SOURCE:
——
Do Small Companies Need to Develop a Pay Plan? | Bizfluent

Do Small Companies Need to Develop a Pay Plan?

Written By
Tim Plaehn
Tim Plaehn
Apr 11, 2013
2 minute read

Even though your company is a small business, developing an employee pay or compensation plan is good for several reasons. With a smaller business, good employees are even more important than for a larger company that has many employees. A pay plan gives your people a sense of fairness and can motivate them to help increase the profitability of your company.

No Complication Necessary

Before you start to develop a binder full of pay plan information, think about what you need from your employees and what they expect from you. An overly complicated pay plan can be almost as much trouble as not having one. Your plan should fit your business, the number of employees you currently have and your plans for adding more. Make the plan as detailed as necessary without trying to reach something the federal government would consider complicated.
——
EXERCISE INPUT:

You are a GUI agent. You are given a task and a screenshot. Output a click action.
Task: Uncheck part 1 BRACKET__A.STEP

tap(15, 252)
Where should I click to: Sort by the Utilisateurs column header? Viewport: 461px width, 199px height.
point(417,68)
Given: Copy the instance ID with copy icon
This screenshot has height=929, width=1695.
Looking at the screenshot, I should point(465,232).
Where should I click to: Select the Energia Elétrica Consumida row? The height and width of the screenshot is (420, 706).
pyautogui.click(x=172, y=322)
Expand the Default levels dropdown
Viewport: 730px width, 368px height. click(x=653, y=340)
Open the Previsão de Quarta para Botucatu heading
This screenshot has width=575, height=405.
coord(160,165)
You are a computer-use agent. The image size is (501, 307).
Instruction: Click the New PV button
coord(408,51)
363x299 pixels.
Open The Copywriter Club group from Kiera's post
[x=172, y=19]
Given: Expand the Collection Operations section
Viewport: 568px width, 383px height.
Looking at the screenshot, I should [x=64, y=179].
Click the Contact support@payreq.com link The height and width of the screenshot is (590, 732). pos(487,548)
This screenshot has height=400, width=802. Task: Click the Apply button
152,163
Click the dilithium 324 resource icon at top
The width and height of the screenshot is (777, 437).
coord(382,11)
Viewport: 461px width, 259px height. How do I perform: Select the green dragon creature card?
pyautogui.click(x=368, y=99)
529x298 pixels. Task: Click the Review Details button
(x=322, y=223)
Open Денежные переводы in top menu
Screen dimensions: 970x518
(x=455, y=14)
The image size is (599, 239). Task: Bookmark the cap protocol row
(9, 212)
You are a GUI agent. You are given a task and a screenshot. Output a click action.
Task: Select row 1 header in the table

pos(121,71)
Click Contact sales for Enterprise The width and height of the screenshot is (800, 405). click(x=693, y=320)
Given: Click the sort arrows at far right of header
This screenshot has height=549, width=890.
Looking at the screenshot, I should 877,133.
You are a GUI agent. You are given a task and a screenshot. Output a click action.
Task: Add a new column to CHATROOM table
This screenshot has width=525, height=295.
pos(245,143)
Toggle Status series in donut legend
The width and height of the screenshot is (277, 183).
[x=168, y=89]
——
EXERCISE INSTRUCTIONS:
[1] In the listing, recast the lines from the one containing "This screenshot has height=400, width=802." up to and including the one containing "pyautogui.click(x=368, y=99)" as a numbered list, leaving out any blank lines.
[2] Continue the article on whether small companies need a pay plan from the point where it stops.
The listing has no connection to the article on pay plans for small companies.

SOLVED PROBLEMS:
[1]
1. This screenshot has height=400, width=802. Task: Click the Apply button
2. 152,163
3. Click the dilithium 324 resource icon at top
4. The width and height of the screenshot is (777, 437).
5. coord(382,11)
6. Viewport: 461px width, 259px height. How do I perform: Select the green dragon creature card?
7. pyautogui.click(x=368, y=99)

[2]
Fairness and Certainty

Employees of a company -- especially a more intimate, smaller business -- do not like to think they are being treated unfairly, such as being underpaid or paid less than someone else doing the same type of work. A pay plan shows an employee how her compensation is structured and how her job fits into your business. Your plan should also explain when employees should expect raises and how much they can expect. Few things are more frustrating for an employee than believing it is time for a pay increase and the boss is saying and doing nothing to make that happen.

Pay for Performance

Depending on your business and the types of jobs your employees do, the pay plan can be structured to let employees earn more if the business does well. The classic example is a commission plan for salespeople. But you might want to think about performance-related pay incentives for other types of work such as customer service or even managing inventory. Any employee whose work can directly impact the sales or expenses of your business may be motivated by performance-related pay incentives.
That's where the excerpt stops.